◆ Work item
Look through the data below for the string "Given", and copy every line where it turns up.
━━━━━━━━━━━━━━━━━━━━━━━━━━━━━━
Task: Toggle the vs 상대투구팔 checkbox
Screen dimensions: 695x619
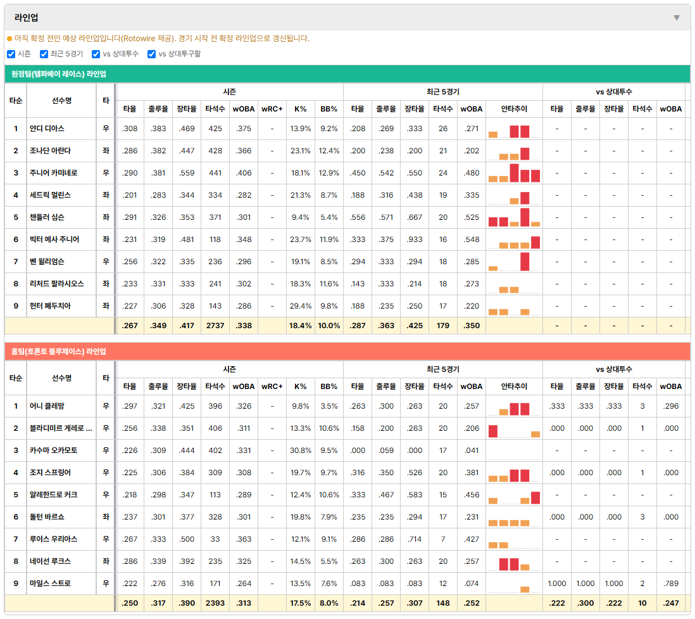Action: click(151, 54)
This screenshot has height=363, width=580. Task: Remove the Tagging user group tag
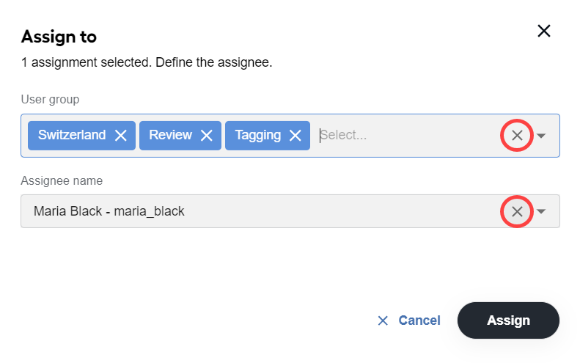295,136
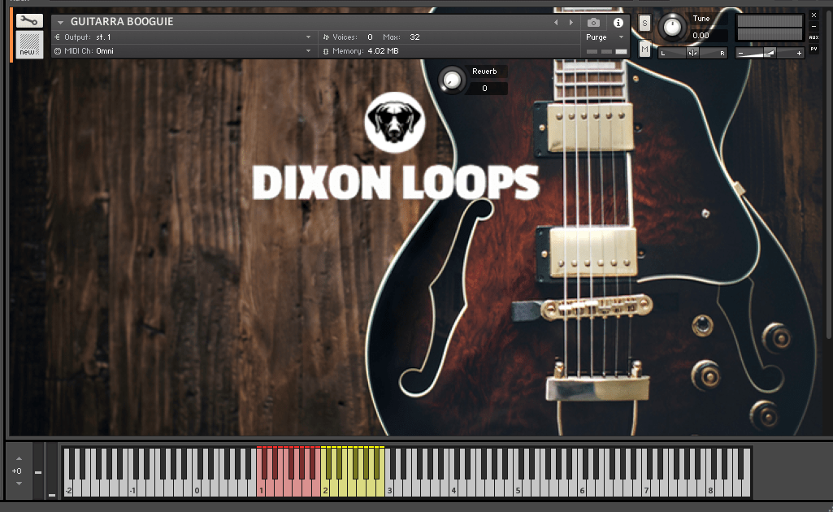Open instrument info with the i icon
The image size is (833, 512).
pos(618,23)
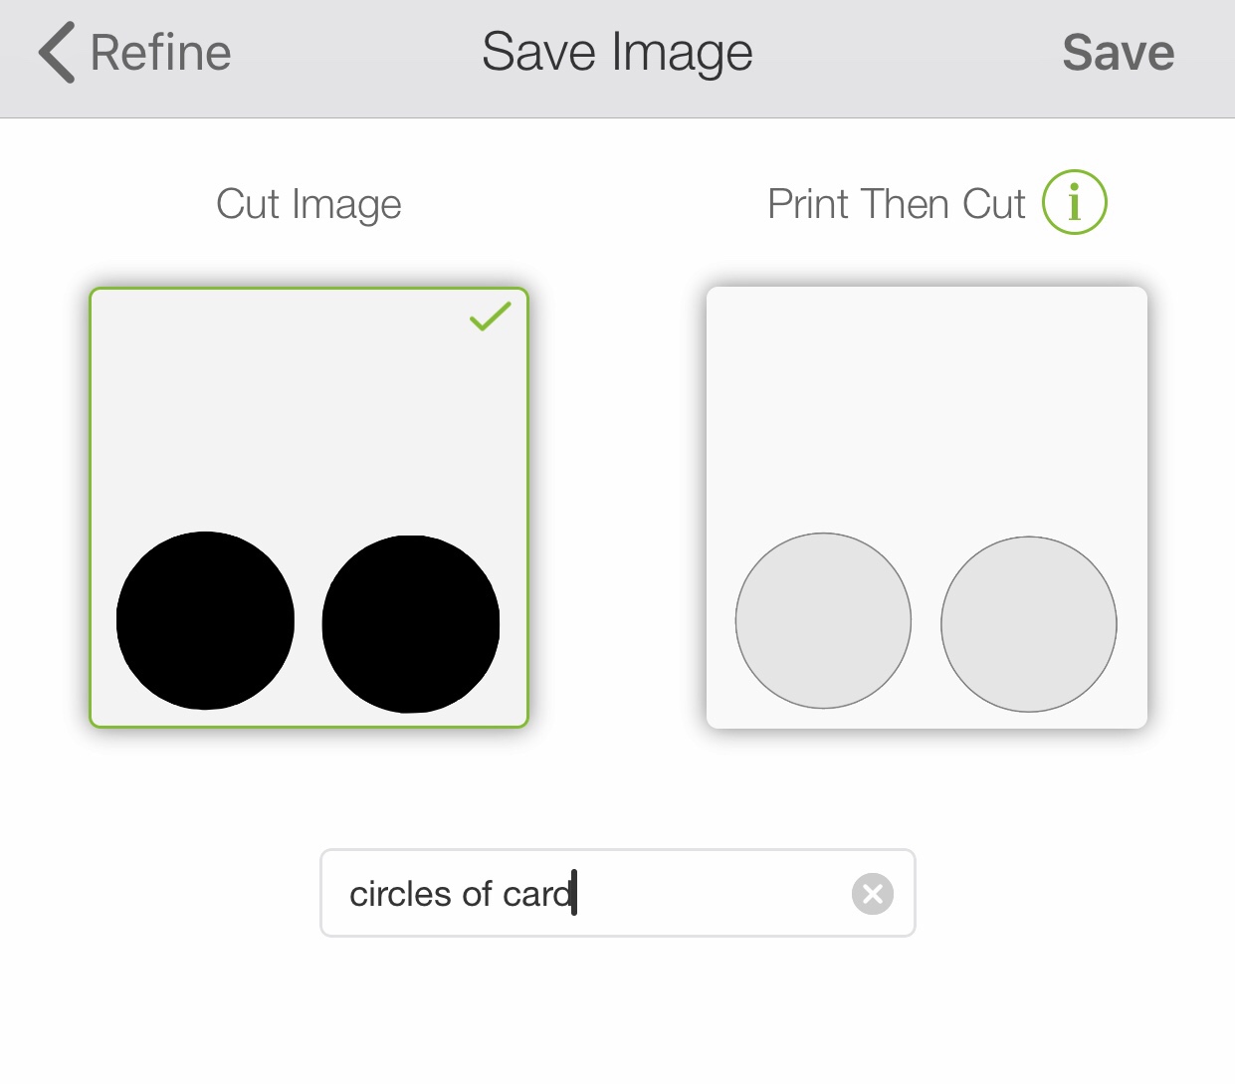Click the left black circle in Cut Image

tap(205, 620)
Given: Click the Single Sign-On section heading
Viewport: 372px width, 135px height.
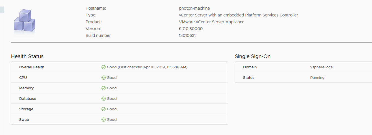Looking at the screenshot, I should (252, 56).
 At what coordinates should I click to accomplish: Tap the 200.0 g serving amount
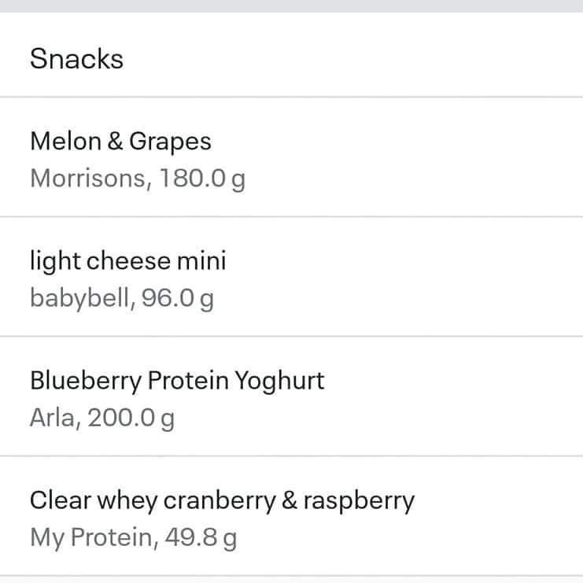pyautogui.click(x=131, y=418)
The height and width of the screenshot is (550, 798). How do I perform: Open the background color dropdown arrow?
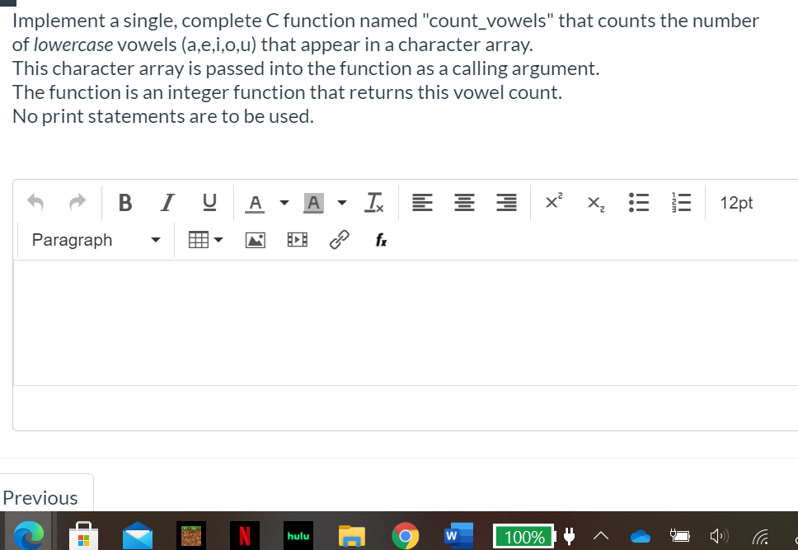tap(341, 202)
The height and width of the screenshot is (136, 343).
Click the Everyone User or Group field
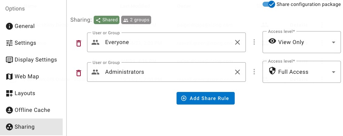[x=166, y=42]
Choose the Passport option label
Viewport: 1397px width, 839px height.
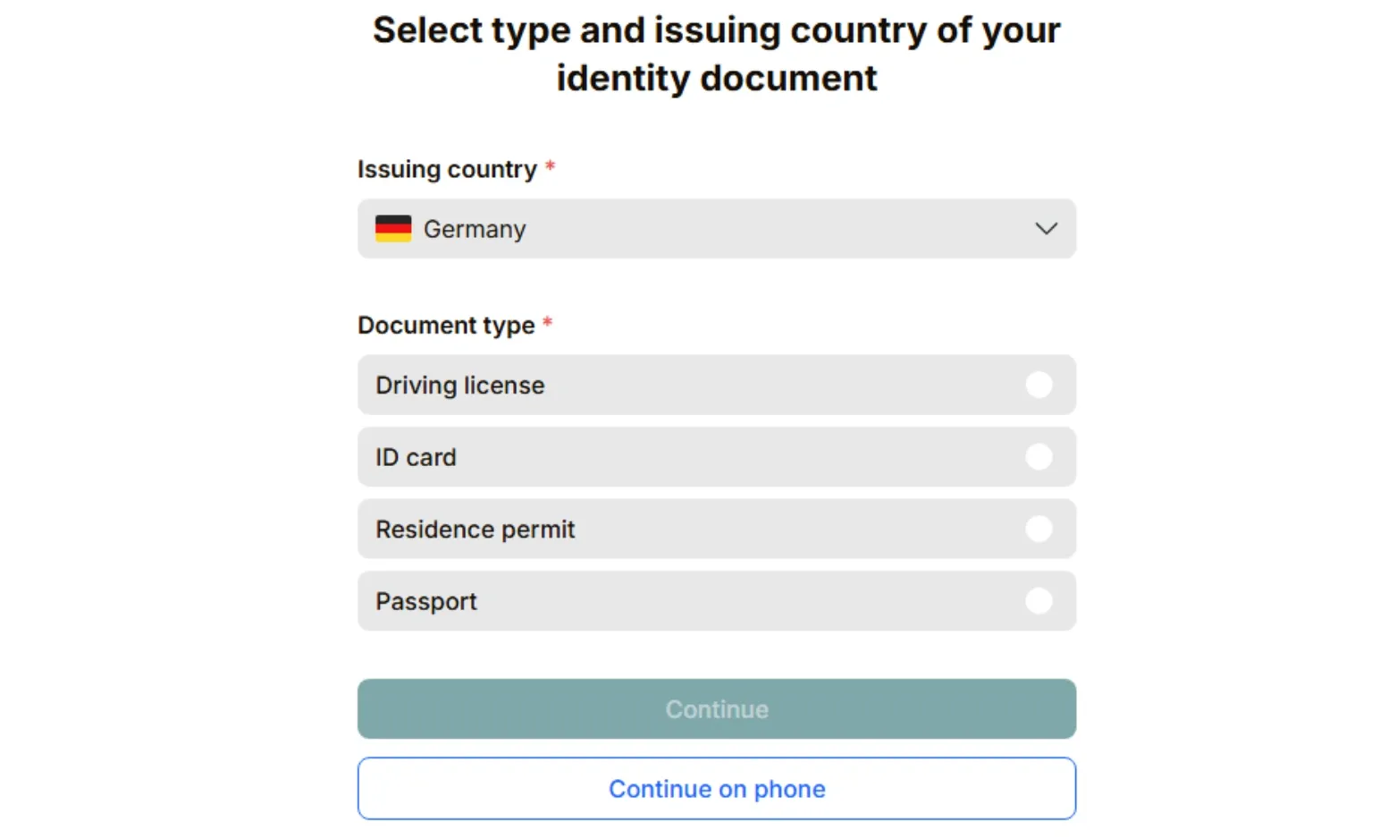coord(426,602)
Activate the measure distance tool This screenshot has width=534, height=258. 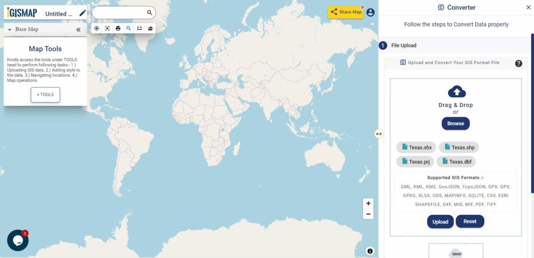[139, 28]
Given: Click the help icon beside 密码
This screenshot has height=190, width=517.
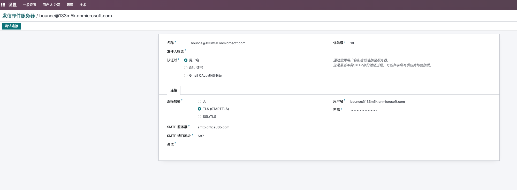Looking at the screenshot, I should (341, 109).
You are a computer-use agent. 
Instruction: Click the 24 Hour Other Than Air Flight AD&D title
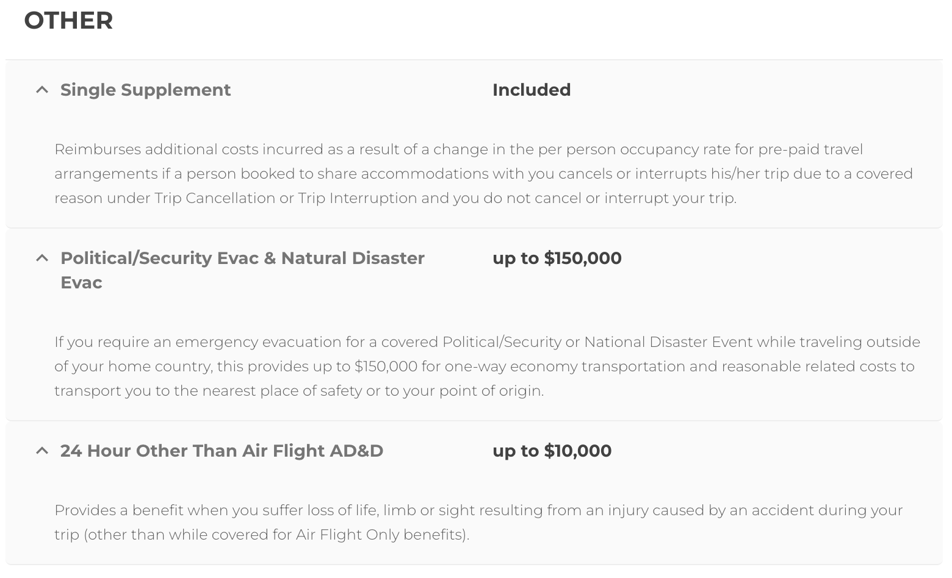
━━━━━━━━━━━━━━━━━━━━━━━━━━━━━━
◆ Output below
Given: Click the Single Sign-On section heading
Given: Click the help icon beside 密码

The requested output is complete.